=== Requirement ===
Print every row below verbatim, omitting the pictures.

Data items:

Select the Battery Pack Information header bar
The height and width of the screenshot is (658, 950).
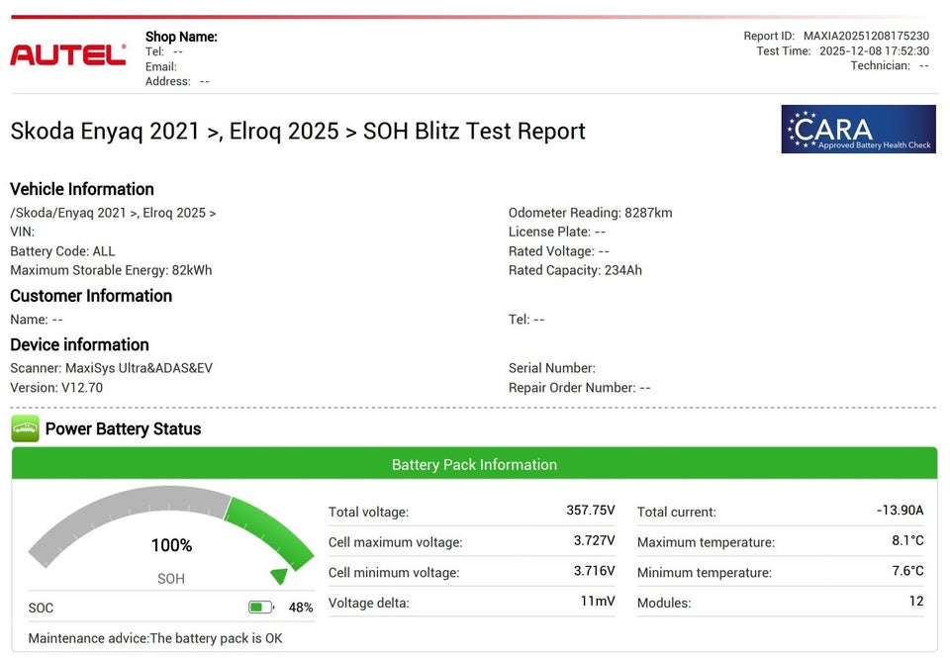click(474, 464)
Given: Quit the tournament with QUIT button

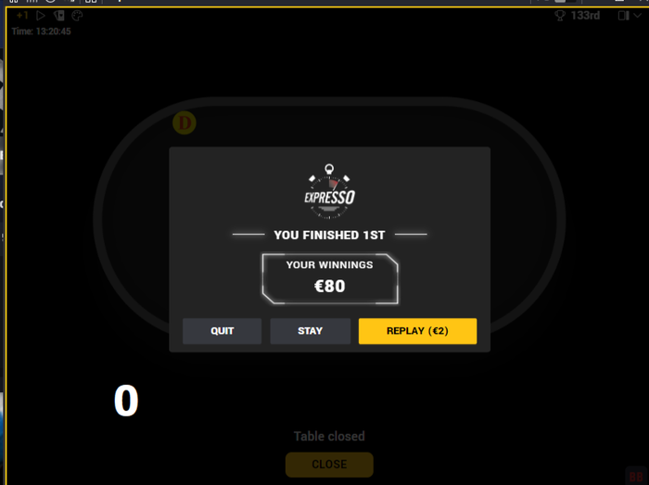Looking at the screenshot, I should pos(223,331).
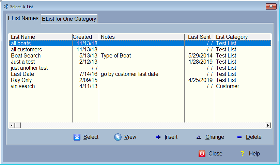280x165 pixels.
Task: Click the Select-A-List title bar app icon
Action: [x=6, y=6]

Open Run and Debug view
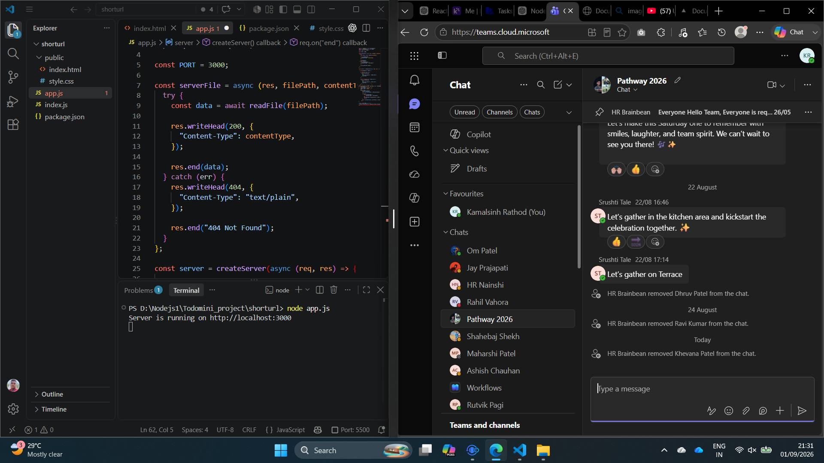(x=13, y=101)
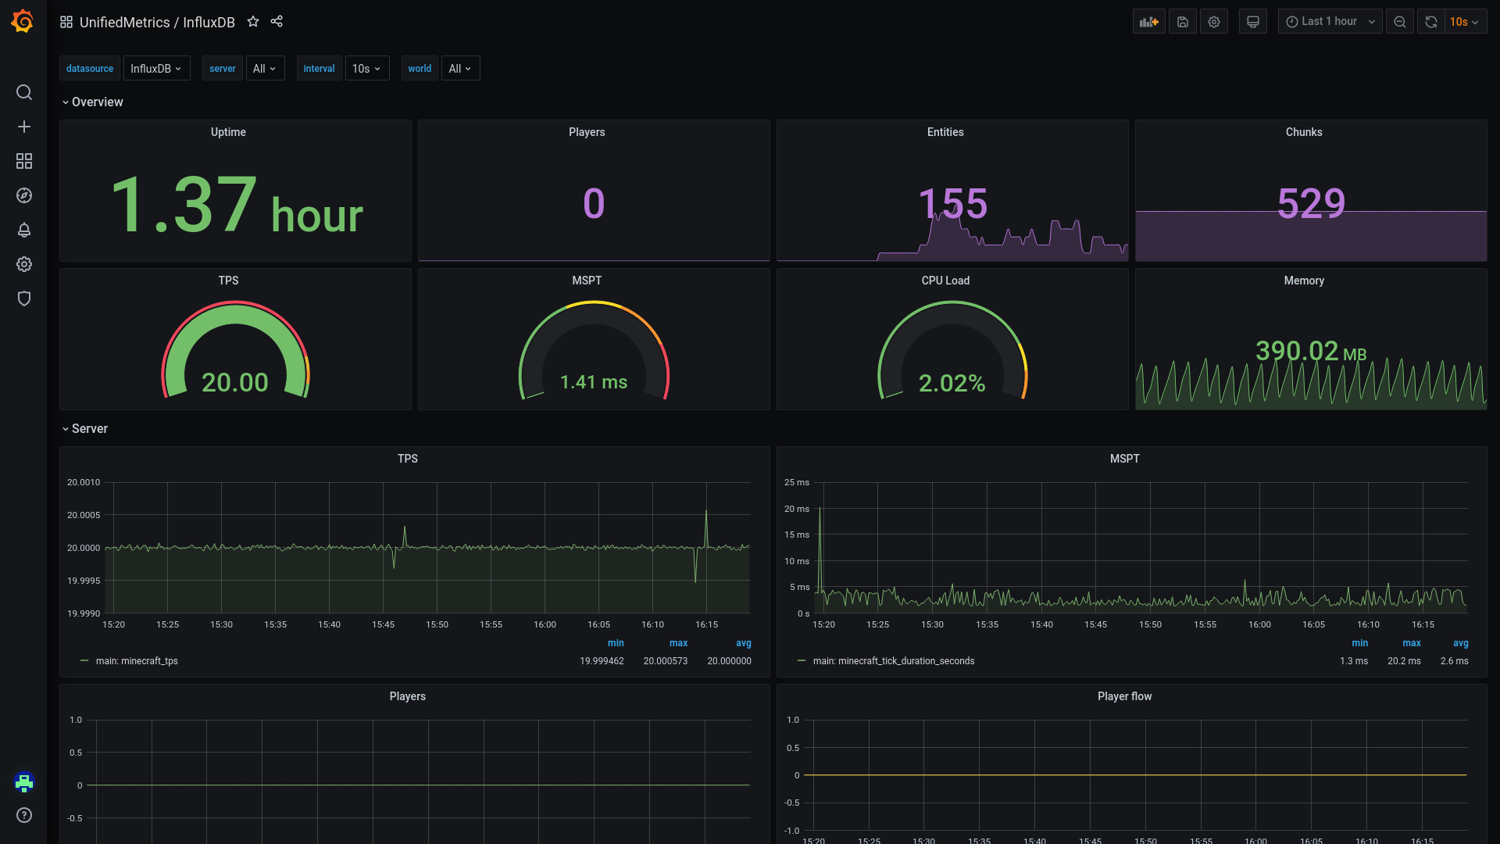Click the Grafana logo home icon
The image size is (1500, 844).
(23, 21)
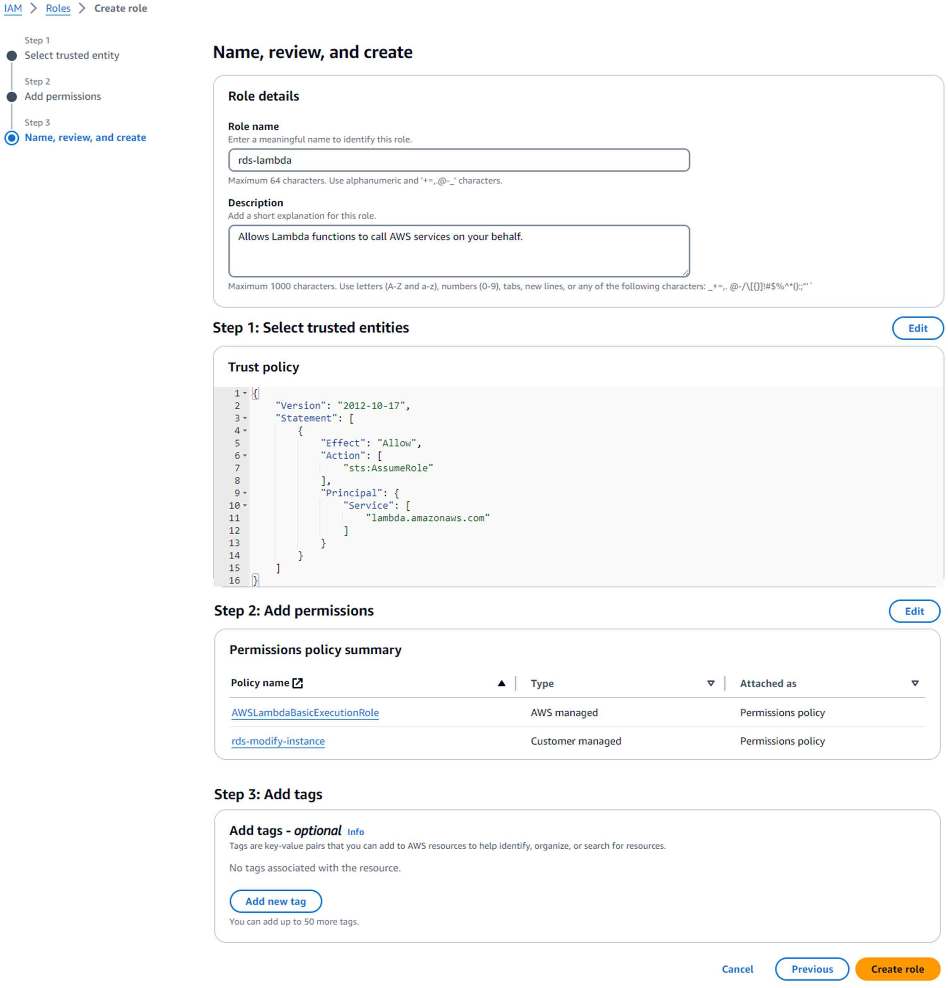Click the Role name input field
Viewport: 948px width, 988px height.
[458, 160]
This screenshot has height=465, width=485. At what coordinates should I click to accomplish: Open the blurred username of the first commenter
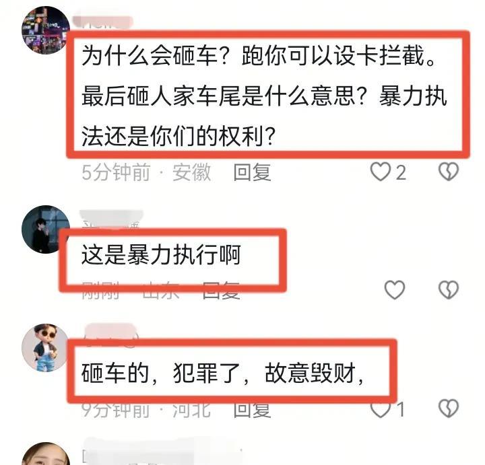(x=102, y=22)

=== Written solution ===
Select the Battery Pack Information header bar
The height and width of the screenshot is (658, 950).
click(474, 464)
Given: Quit the tournament with QUIT button

Looking at the screenshot, I should pos(223,331).
280x165 pixels.
Task: Click the Select-A-List title bar app icon
Action: [x=6, y=6]

Open Run and Debug view
(x=13, y=101)
Click the Grafana logo home icon
The image size is (1500, 844).
(23, 21)
Click the Role name input field
Viewport: 948px width, 988px height.
[458, 160]
This screenshot has height=465, width=485. At what coordinates should I click to accomplish: Open the blurred username of the first commenter
(x=102, y=22)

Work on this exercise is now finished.